*** Opening of EXERCISE INPUTS ***

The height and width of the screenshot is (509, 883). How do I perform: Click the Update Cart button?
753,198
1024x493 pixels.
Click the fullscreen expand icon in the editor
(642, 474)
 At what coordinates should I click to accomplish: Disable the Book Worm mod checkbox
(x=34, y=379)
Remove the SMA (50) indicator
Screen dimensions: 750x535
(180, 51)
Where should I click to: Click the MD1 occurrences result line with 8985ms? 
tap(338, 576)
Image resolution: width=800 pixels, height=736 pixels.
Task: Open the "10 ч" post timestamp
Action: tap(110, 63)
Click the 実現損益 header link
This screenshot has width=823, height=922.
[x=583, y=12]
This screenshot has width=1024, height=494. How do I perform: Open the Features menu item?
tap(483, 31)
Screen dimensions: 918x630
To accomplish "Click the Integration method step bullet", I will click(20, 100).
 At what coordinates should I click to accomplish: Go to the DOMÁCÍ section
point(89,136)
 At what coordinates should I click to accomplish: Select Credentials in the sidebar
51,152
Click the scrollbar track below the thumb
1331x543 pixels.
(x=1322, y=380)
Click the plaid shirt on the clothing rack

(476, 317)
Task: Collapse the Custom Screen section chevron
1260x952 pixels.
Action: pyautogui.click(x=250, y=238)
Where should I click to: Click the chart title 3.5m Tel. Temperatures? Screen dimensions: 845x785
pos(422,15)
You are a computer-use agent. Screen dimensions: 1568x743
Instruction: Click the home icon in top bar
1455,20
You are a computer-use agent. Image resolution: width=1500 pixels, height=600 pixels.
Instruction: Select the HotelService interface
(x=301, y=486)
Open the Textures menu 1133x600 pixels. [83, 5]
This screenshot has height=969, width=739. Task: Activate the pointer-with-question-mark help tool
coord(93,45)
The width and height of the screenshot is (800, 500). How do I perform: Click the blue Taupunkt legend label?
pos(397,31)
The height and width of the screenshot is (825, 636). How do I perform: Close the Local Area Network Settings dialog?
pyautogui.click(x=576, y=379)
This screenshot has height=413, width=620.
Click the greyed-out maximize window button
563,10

*** Close of EXERCISE INPUTS ***

The answer should consist of every line above in which "computer" appears.

*ANSWER FOR THIS EXERCISE*:
You are a computer-use agent. Screen dimensions: 1568x743
You are a computer-use agent. Image resolution: width=1500 pixels, height=600 pixels.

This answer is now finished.